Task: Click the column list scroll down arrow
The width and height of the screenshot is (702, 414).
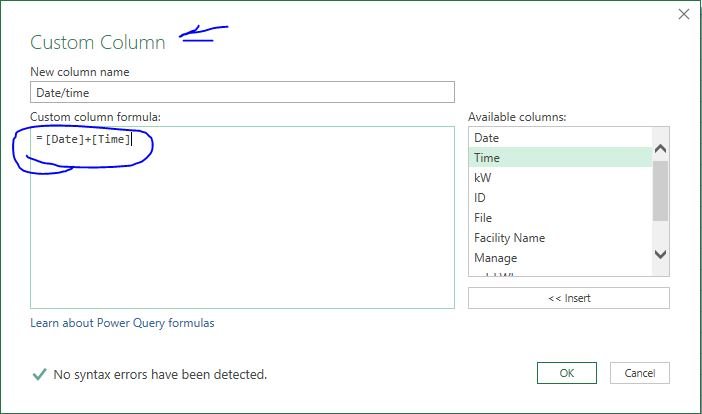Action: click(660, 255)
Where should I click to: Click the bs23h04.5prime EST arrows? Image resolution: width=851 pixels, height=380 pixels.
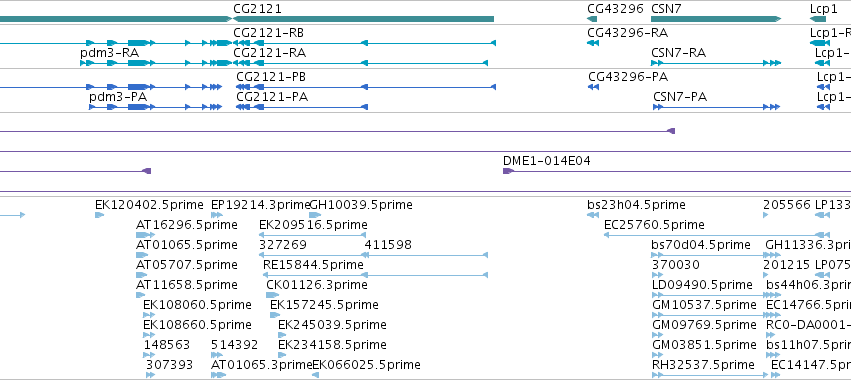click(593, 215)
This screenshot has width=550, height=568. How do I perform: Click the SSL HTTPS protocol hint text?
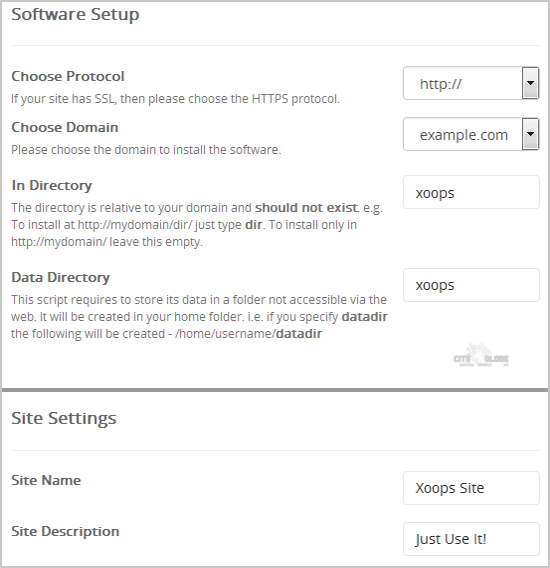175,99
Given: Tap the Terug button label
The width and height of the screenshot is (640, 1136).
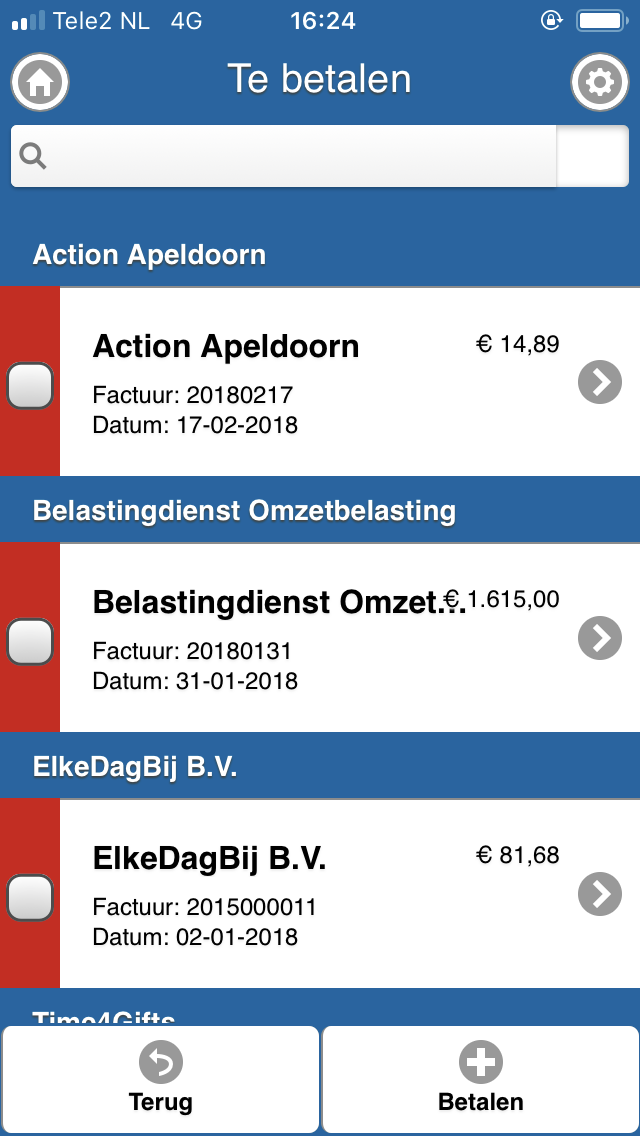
══════════
Only the lines from the one holding "The width and height of the screenshot is (702, 414)." through the end of the records belong in the answer, copied exactly and without pictures.

== Response ==
The width and height of the screenshot is (702, 414).
Action: click(660, 255)
Where should I click to: Click the bs23h04.5prime EST arrows? Image resolution: width=851 pixels, height=380 pixels.
click(593, 215)
This screenshot has width=550, height=568. How do I perform: Click the SSL HTTPS protocol hint text?
175,99
Given: Tap the Terug button label
The width and height of the screenshot is (640, 1136).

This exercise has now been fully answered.